When you work at a small nonprofit no matter your role, you inevitably spend a lot of time creating public-facing content with the goal of growing and engaging your audience. From social media to website language, at times it can feel endless. When I was in this type of role, I would get through a few weeks of social media planning, develop some presentation materials, write a blog or two, only to get to the end of my list and realize it was time to…
This constant need to create is necessary and important, but it can leave you feeling like you are a hamster on a wheel. Especially since at most small organizations, communications is only one component of your job (as was the case in my roles!), it is no wonder a common response is just to put some stuff out there, cross your fingers, move on to the next thing and forget about it until it is time to do it all over again.
But I am always looking to work smarter, not harder. In my time in these roles, I found ways to make content creation less time consuming and more effective. I’ve laid out below what I learned in my years of creating social media content for nonprofits, especially when I didn’t have the luxury of devoting my full time focus to the task. I encourage you to spend some time thinking about responses to each question below as it relates to your organization and your role – consider specific types of communications you crafted in the past two weeks for inspiration and how you can use these prompts to help guide the content you create going forward.
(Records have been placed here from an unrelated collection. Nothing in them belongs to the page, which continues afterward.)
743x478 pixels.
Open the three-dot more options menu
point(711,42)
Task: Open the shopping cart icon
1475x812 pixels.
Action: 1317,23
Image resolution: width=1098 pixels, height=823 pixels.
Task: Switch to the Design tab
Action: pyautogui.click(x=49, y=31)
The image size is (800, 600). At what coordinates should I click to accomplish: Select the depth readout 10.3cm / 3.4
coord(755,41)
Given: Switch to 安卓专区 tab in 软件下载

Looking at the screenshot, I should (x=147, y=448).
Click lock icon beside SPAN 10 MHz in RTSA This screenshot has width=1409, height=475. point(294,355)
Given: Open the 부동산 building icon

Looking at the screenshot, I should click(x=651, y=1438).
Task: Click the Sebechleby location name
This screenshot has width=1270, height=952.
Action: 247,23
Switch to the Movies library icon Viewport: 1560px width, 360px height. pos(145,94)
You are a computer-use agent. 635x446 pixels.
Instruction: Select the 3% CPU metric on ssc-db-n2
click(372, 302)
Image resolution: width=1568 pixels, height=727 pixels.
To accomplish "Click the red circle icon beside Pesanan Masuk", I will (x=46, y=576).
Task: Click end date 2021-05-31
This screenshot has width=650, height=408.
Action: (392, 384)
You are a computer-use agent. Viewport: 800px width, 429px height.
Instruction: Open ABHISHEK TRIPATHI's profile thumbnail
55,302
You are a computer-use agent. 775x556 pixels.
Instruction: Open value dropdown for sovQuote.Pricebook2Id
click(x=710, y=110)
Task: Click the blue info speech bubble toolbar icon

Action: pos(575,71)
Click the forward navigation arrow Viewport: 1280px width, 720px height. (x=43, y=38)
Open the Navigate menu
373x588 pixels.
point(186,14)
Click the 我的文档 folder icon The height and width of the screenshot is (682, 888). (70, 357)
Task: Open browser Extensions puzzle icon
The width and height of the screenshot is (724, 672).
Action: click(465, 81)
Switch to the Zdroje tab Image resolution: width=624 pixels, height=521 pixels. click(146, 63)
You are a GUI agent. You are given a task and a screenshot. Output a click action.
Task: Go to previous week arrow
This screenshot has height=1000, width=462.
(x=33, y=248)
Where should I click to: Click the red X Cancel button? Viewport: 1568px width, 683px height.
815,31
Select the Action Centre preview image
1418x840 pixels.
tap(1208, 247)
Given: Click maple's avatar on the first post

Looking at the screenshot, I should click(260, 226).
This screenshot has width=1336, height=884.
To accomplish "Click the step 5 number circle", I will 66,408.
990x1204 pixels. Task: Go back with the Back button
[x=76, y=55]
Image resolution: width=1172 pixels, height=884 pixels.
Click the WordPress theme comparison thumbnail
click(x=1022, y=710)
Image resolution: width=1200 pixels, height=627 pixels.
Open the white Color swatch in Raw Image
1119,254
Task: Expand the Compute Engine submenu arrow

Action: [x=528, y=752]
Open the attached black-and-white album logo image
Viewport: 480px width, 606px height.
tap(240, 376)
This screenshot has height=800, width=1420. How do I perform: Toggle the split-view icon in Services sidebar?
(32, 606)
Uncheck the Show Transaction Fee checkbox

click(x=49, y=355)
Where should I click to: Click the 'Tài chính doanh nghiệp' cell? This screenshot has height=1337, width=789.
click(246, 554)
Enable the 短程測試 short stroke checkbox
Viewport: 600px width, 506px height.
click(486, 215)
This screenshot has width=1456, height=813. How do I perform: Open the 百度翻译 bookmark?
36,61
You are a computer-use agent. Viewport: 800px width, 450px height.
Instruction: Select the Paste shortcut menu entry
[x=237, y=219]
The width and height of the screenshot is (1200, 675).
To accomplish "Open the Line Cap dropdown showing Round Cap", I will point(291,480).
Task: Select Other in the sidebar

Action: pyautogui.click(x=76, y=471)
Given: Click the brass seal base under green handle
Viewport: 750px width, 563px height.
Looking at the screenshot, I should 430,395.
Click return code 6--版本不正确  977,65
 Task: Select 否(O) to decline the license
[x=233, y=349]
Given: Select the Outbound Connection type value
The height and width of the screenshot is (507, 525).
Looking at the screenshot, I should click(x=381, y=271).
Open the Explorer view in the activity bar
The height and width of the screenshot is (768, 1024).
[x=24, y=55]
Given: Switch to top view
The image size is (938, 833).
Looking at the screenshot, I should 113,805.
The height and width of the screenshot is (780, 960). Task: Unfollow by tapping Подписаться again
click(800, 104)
Questions to ask yourself to create effective social content quickly:
How does this connect to my mission & vision? My strategic plan? Start by ensuring you are focusing on your “true north” and staying the course of what your organization has set out to do. Sometimes that nagging feeling of “I NEED MORE CONTENT! LIKE YESTERDAY!” can pull us in the direction of creating content that doesn’t really drive our mission forward… just so we can have something to talk about. But if you take a moment to think about the topic you plan to post and do a quick gut check of how it connects back to your organization’s purpose, you will be well served. If you can’t clearly and quickly connect the content you are writing to your bigger-picture organizational purpose, then something is off!
What are my key goals, metrics & strategies? Once your message has passed the mission and vision test, the next question to ask is simply clarifying what you want to achieve (your goal) and defining how you plan to achieve it (your metric, or call to action). For many nonprofits, this can be boiled down to a few key types of messages that can be reused over and over again by switching up the format. You can see what I mean by this with some examples below:
Goal: If you are writing to educate, your goal may be that your audience engages with and learns from your content.
Metric to measure success: Click throughs to your website/blog with further information. (Hint: this metric will always be the call to action of your post)
Goal: If you are writing to convey credibility, your goal may be that your organization is looked to as the expert in a certain area and/or a trustworthy partner in addressing a specific community issue.
Metric to measure success: Mentions or re-shares by partners or people engaged in your topic.
In my experience, for most nonprofits any piece of social content falls into one of five goal categories: to educate, advocate, convey credibility/trust, build/strengthen relationships or ask for support. Truly – that’s about it! Each organization may define what success within each of these goals looks like a bit differently, but if you think about the content you put out, I would bet that they largely fall into those 5 goal categories.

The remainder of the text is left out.